## Brief
Look through the data below. Show each line where the string "agent" occurs.

## Exercise material
○ ○ ○ ○

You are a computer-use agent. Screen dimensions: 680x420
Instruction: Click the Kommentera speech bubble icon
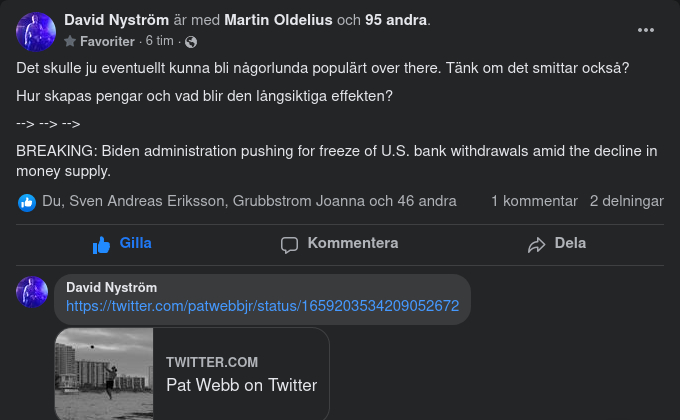[x=289, y=244]

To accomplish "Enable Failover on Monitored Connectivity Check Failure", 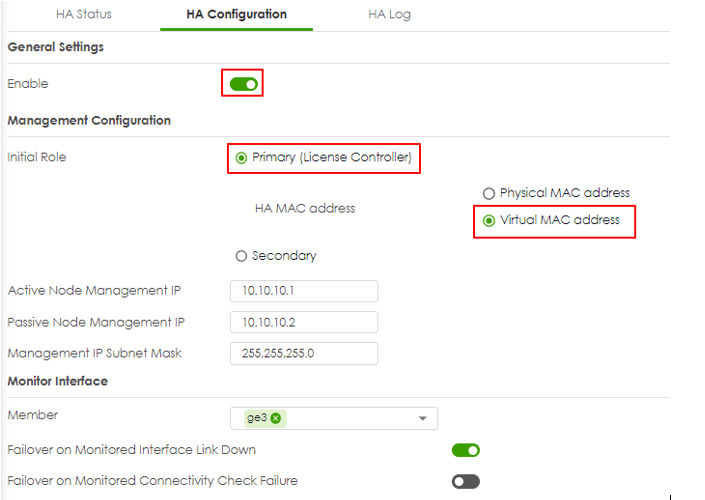I will (x=465, y=482).
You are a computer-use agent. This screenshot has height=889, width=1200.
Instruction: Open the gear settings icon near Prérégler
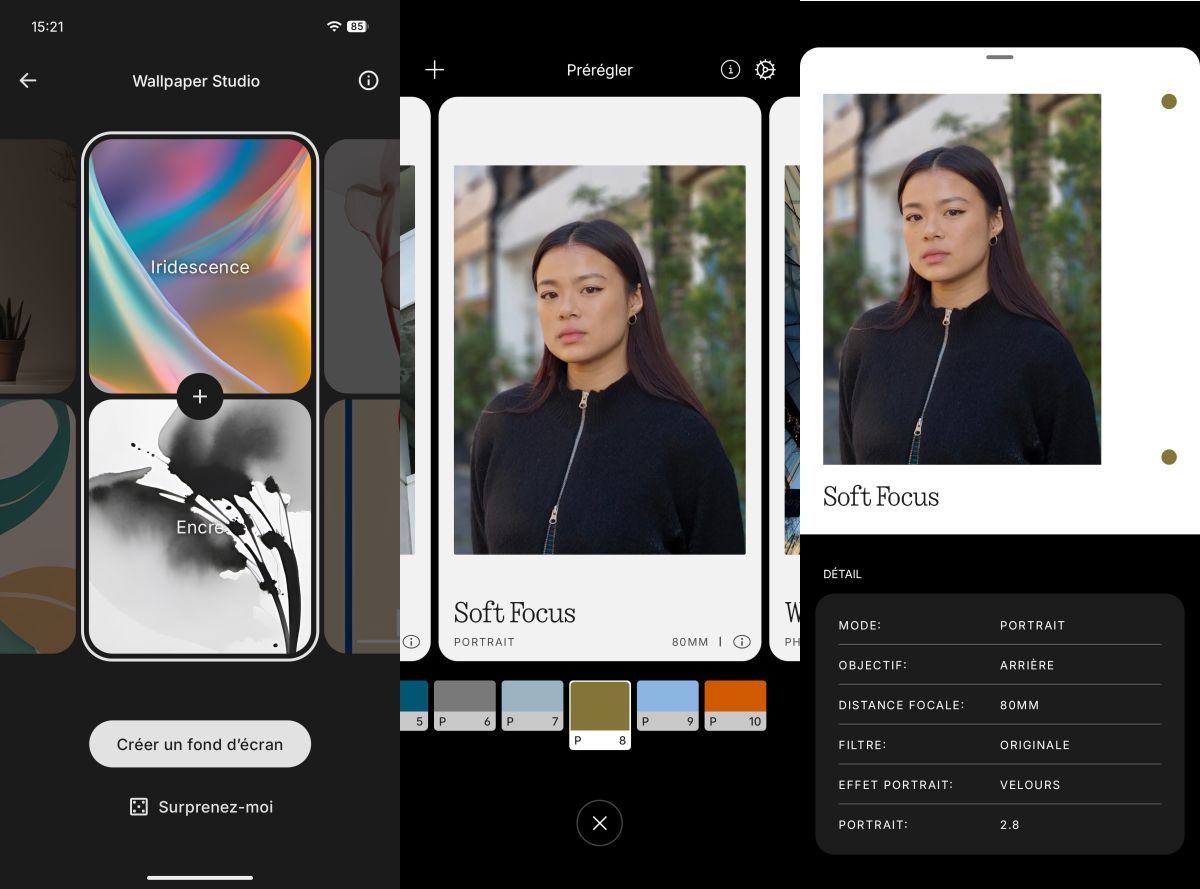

○ ○ ○ ○

## Response below
You are a computer-use agent. Screen dimensions: 680x420
You are a computer-use agent. This screenshot has height=889, width=1200.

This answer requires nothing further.